*What the exercise asks*
Please set down only the lines below starting with the line with "This screenshot has height=445, width=693." and going on through the line with "Task: Click trash icon in tienda row", verbatim and without pictures.

*The records*

####################

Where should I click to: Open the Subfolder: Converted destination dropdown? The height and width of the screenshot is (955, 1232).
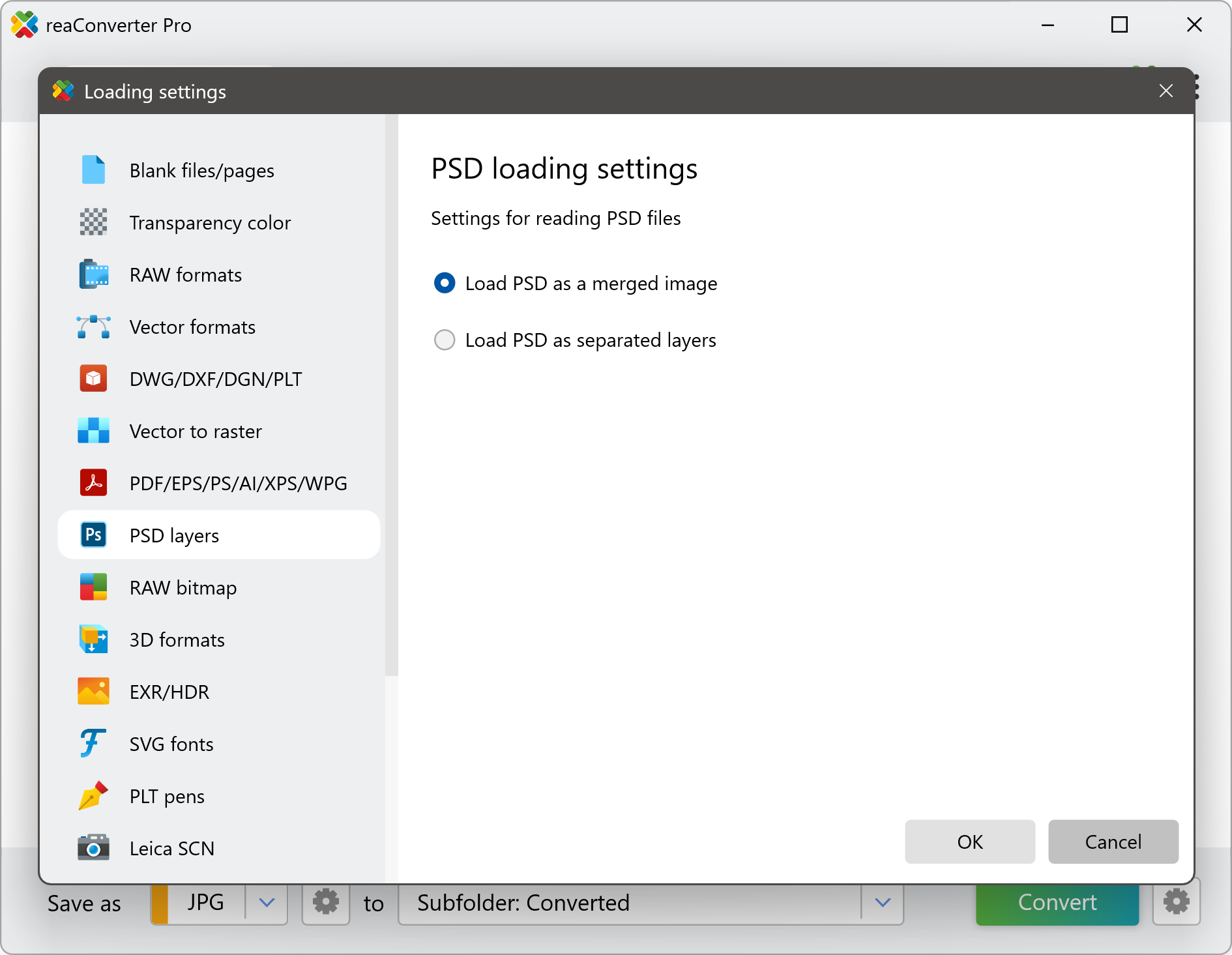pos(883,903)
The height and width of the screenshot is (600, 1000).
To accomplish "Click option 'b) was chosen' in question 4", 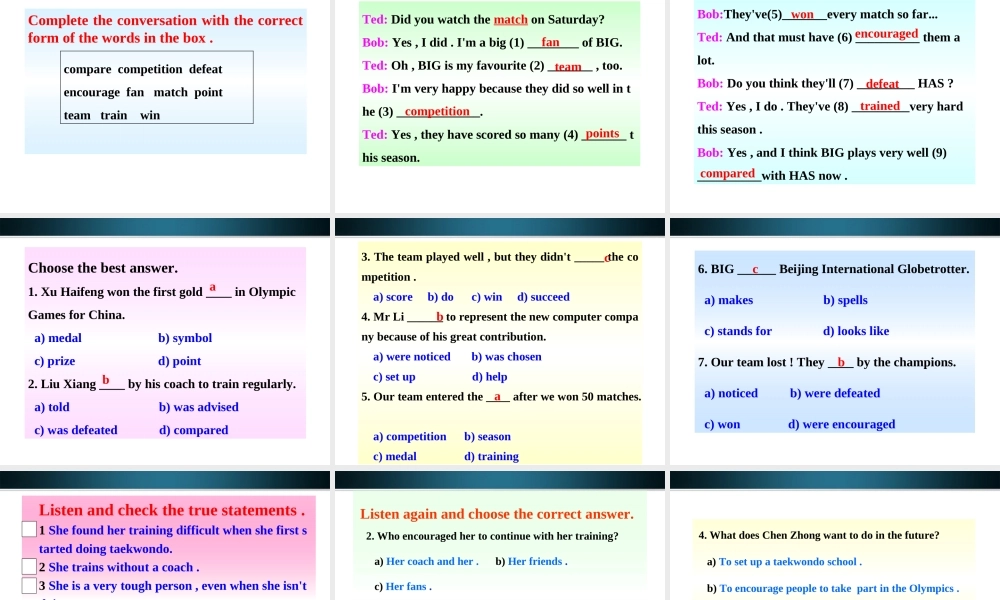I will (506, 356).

####################

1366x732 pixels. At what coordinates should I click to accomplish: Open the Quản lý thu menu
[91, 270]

####################

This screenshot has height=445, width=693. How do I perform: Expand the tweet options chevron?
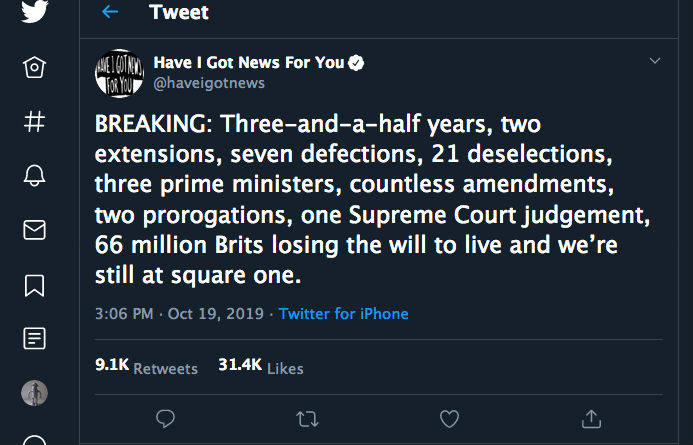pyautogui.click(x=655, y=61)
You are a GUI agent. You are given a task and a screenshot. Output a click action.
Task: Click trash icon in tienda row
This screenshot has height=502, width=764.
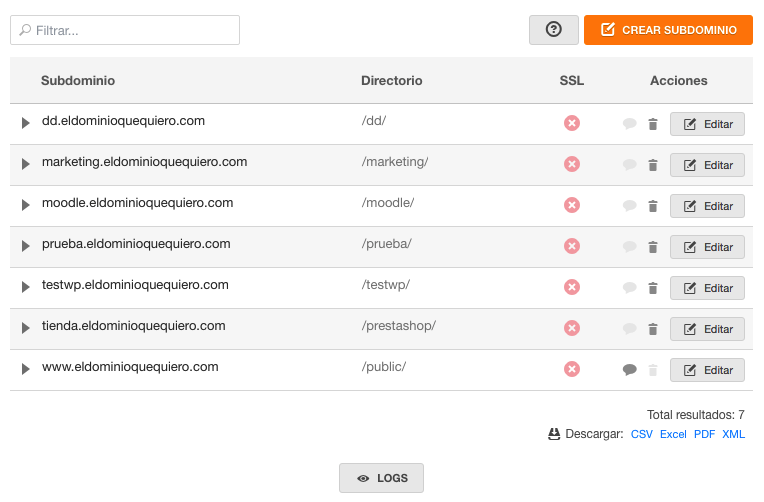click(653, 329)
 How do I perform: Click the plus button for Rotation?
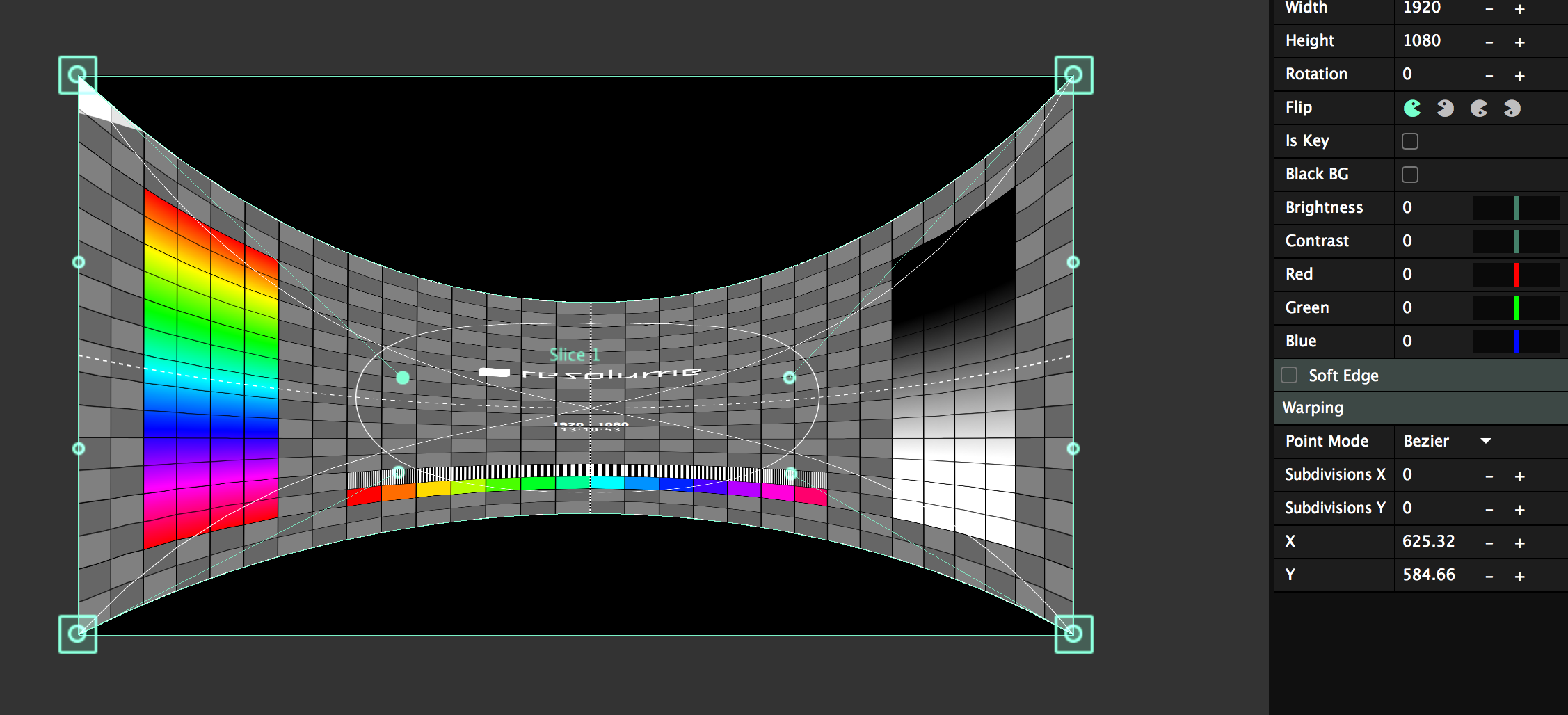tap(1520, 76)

####################

*Written answer*
This screenshot has height=445, width=693. How do I perform: Expand the tweet options chevron?
pyautogui.click(x=655, y=61)
You are a GUI agent. You are given a task and a screenshot. Output a click action.
Task: Click trash icon in tienda row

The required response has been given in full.